Collected data entries

◆ ◆ ◆ ◆

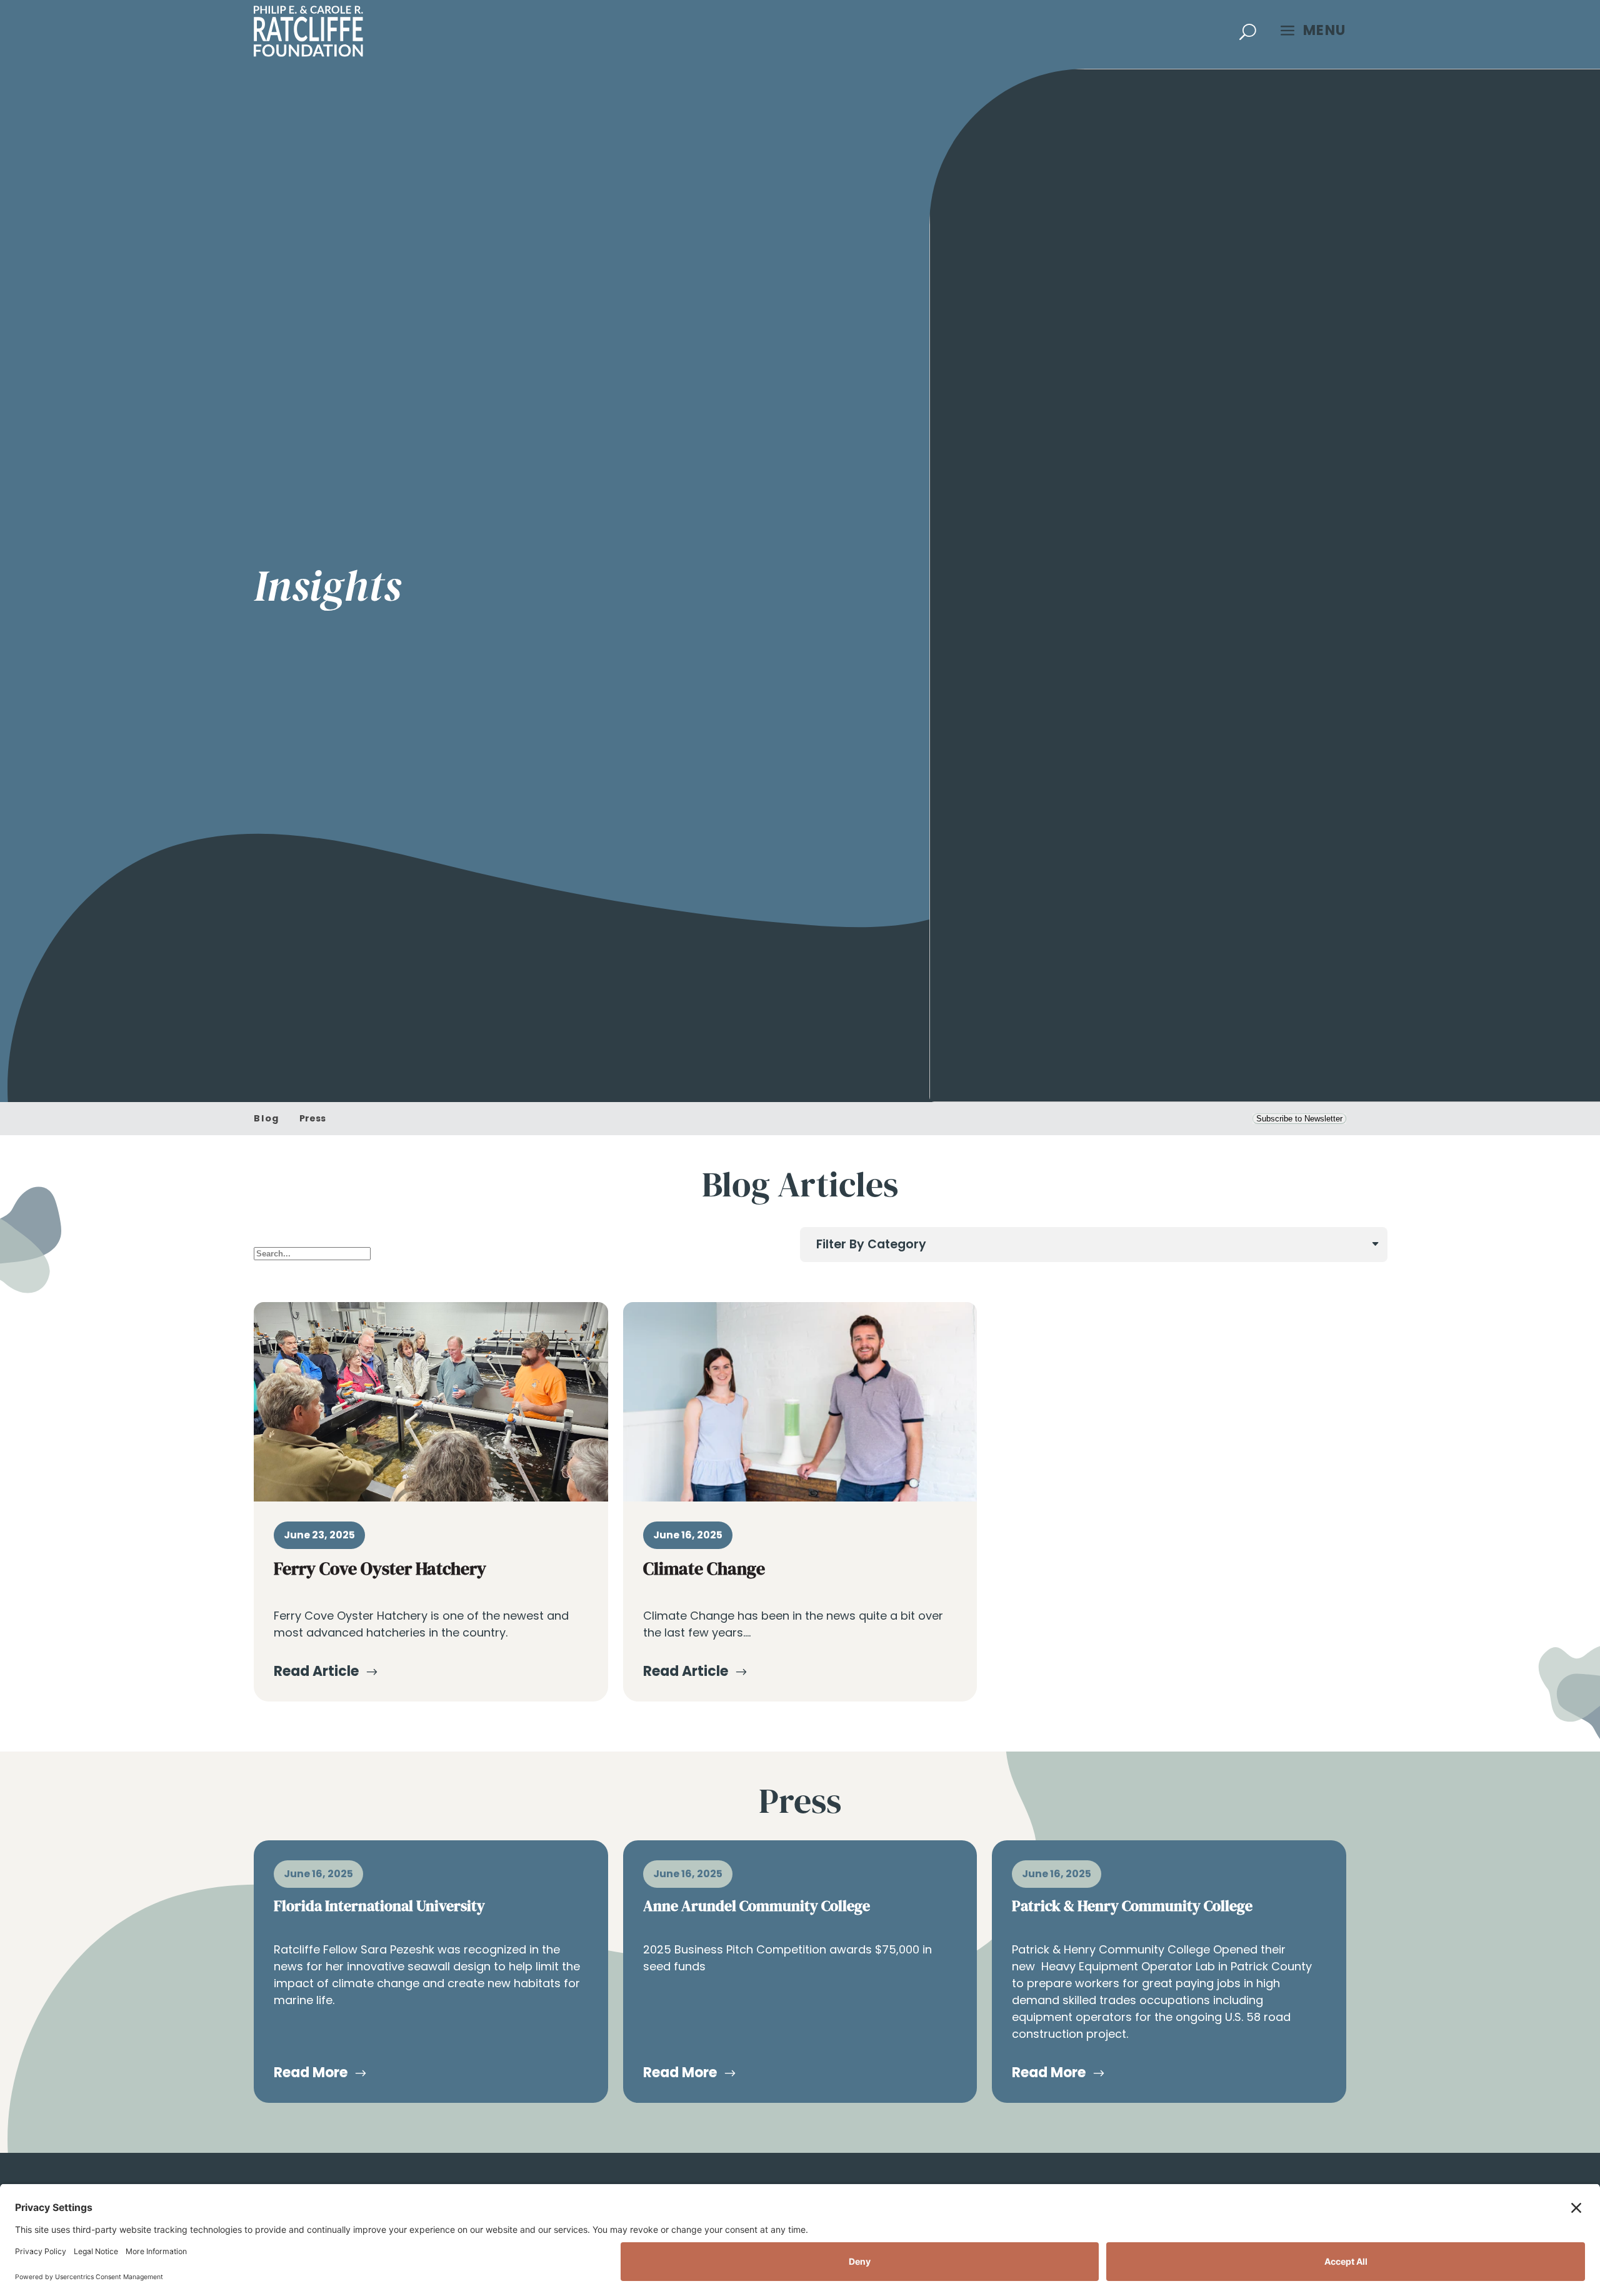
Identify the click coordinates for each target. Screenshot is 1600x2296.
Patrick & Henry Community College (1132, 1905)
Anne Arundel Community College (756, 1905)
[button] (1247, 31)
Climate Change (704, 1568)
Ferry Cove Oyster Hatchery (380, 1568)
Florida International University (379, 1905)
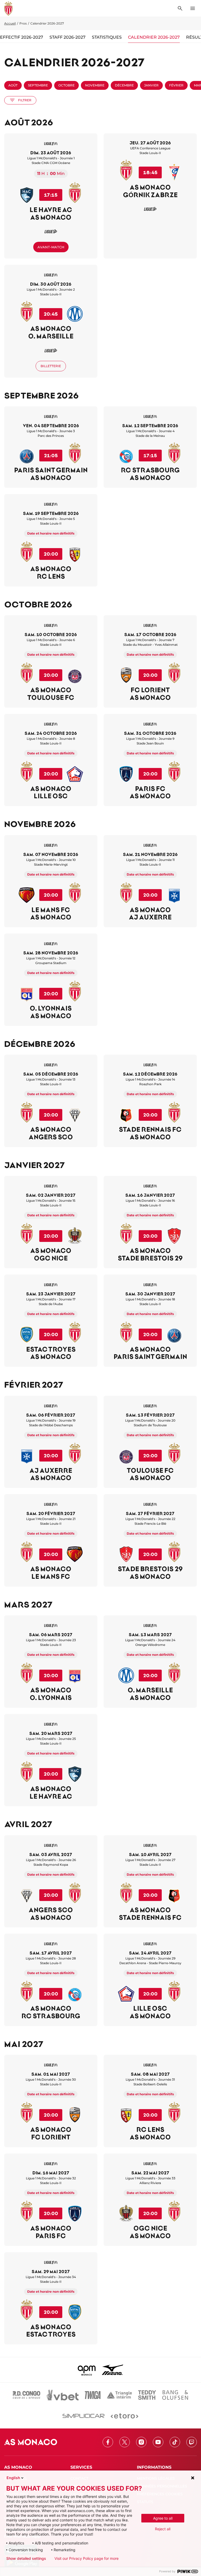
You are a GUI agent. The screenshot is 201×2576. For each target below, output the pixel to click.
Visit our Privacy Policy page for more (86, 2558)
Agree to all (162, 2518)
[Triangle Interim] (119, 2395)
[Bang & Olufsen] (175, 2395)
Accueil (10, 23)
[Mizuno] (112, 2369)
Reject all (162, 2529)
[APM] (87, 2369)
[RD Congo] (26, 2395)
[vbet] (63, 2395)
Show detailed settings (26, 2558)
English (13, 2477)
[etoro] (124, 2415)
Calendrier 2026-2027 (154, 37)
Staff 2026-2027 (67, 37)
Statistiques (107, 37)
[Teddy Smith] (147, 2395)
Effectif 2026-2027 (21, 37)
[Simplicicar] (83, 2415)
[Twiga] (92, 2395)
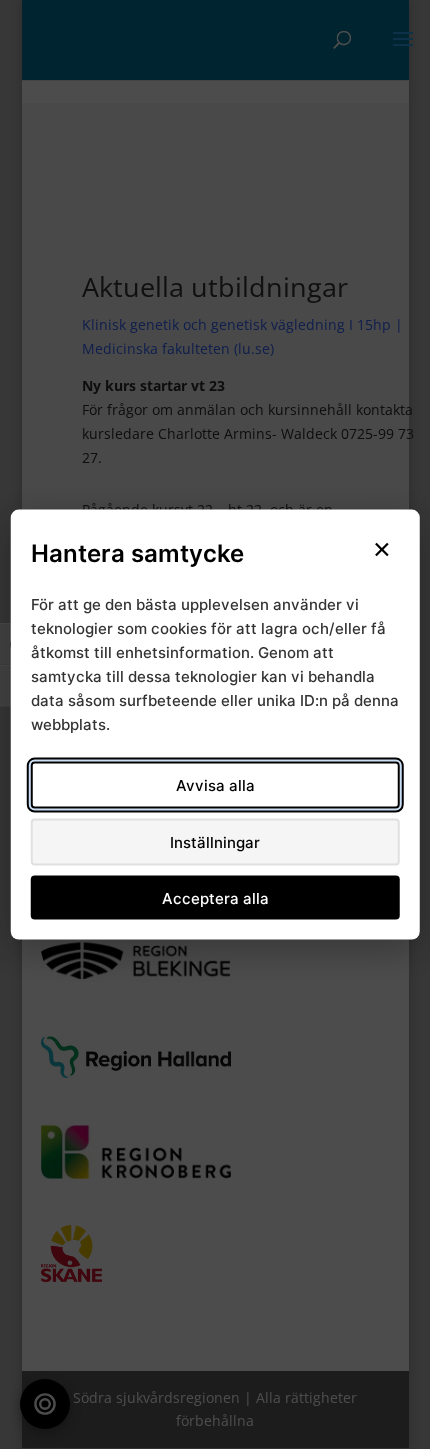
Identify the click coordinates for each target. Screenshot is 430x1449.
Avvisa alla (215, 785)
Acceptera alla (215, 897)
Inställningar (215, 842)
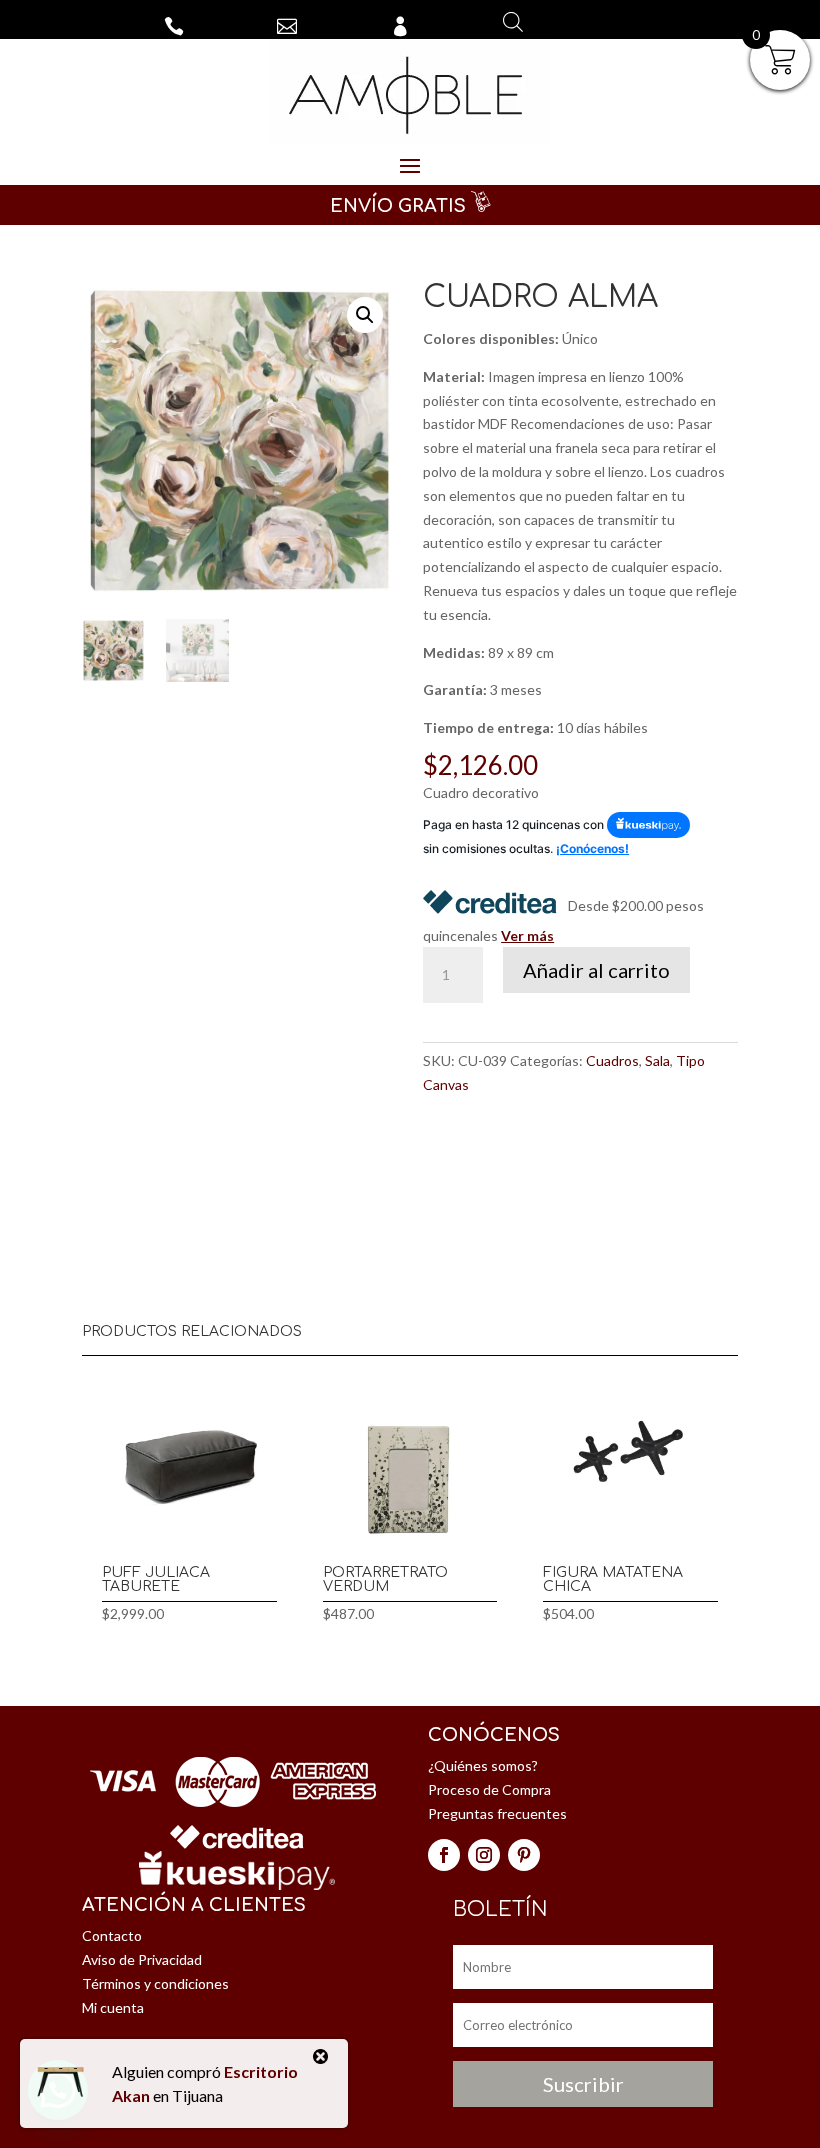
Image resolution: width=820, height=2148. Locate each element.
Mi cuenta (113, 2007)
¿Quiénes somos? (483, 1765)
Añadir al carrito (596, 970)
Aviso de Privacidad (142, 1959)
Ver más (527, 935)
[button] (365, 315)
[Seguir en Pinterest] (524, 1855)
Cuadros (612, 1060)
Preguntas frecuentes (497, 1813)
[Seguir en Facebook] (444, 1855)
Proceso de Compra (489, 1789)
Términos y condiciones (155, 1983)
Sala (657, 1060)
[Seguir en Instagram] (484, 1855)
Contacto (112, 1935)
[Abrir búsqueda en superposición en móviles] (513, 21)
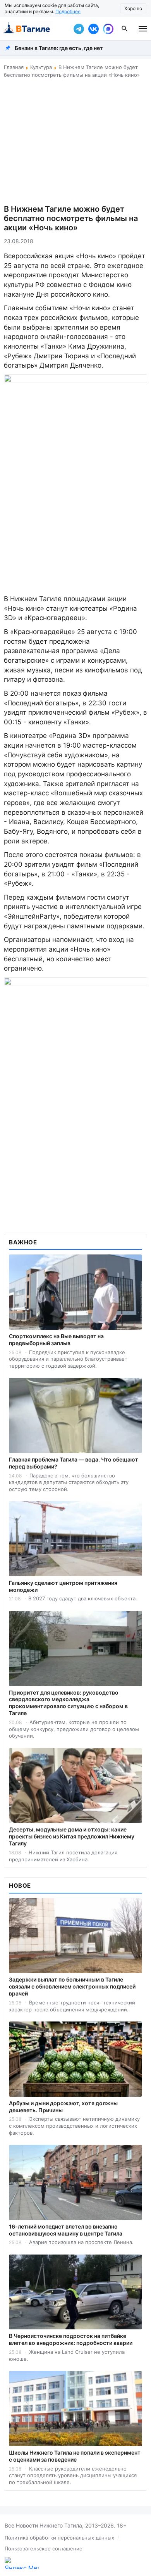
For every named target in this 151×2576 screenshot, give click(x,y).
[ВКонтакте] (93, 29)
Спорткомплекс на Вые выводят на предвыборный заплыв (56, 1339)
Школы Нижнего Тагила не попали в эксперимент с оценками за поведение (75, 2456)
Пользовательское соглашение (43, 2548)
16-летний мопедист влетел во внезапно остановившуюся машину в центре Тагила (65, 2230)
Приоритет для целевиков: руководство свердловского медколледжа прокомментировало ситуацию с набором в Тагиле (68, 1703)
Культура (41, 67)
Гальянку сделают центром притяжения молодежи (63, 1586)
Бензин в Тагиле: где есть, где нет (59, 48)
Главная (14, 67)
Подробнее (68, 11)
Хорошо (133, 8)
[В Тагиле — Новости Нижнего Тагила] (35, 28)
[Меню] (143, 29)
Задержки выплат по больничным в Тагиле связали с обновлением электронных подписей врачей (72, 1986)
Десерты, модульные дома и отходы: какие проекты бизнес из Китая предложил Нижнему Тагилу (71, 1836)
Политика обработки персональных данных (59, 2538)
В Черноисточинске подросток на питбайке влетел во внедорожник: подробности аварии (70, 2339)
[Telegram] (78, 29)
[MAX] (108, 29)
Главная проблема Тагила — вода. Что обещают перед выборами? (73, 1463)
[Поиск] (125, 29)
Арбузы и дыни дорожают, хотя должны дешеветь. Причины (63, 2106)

◆ ◆ ◆ ◆

* _Problem details_
An exact copy of the lines above from the one with "Patrick & Henry" up to and including the one with "Пользовательское соглашение (43, 2548)" is required; reproduce only those lines, omitting all pictures.

* _Finished exercise_
Patrick & Henry Community College (1132, 1905)
Anne Arundel Community College (756, 1905)
[button] (1247, 31)
Climate Change (704, 1568)
Ferry Cove Oyster Hatchery (380, 1568)
Florida International University (379, 1905)
You are a GUI agent. The screenshot is 201×2576. For each target below, output the pixel to click.
Visit our Privacy Policy page for more (86, 2558)
Agree to all (162, 2518)
[Triangle Interim] (119, 2395)
[Bang & Olufsen] (175, 2395)
Accueil (10, 23)
[Mizuno] (112, 2369)
Reject all (162, 2529)
[APM] (87, 2369)
[RD Congo] (26, 2395)
[vbet] (63, 2395)
Show detailed settings (26, 2558)
English (13, 2477)
[etoro] (124, 2415)
Calendrier 2026-2027 (154, 37)
Staff 2026-2027 (67, 37)
Statistiques (107, 37)
[Teddy Smith] (147, 2395)
Effectif 2026-2027 (21, 37)
[Simplicicar] (83, 2415)
[Twiga] (92, 2395)
Identify the click coordinates for each target. Screenshot is 430x1449.
Avvisa alla (215, 785)
Acceptera alla (215, 897)
Inställningar (215, 842)
Image resolution: width=820, height=2148. Locate each element.
Mi cuenta (113, 2007)
¿Quiénes somos? (483, 1765)
Añadir al carrito (596, 970)
Aviso de Privacidad (142, 1959)
Ver más (527, 935)
[button] (365, 315)
[Seguir en Pinterest] (524, 1855)
Cuadros (612, 1060)
Preguntas frecuentes (497, 1813)
[Seguir en Facebook] (444, 1855)
Proceso de Compra (489, 1789)
Términos y condiciones (155, 1983)
Sala (657, 1060)
[Seguir en Instagram] (484, 1855)
Contacto (112, 1935)
[Abrir búsqueda en superposición en móviles] (513, 21)
For every named target in this 151×2576 screenshot, give click(x,y).
[ВКонтакте] (93, 29)
Спорткомплекс на Вые выводят на предвыборный заплыв (56, 1339)
Школы Нижнего Тагила не попали в эксперимент с оценками за поведение (75, 2456)
Пользовательское соглашение (43, 2548)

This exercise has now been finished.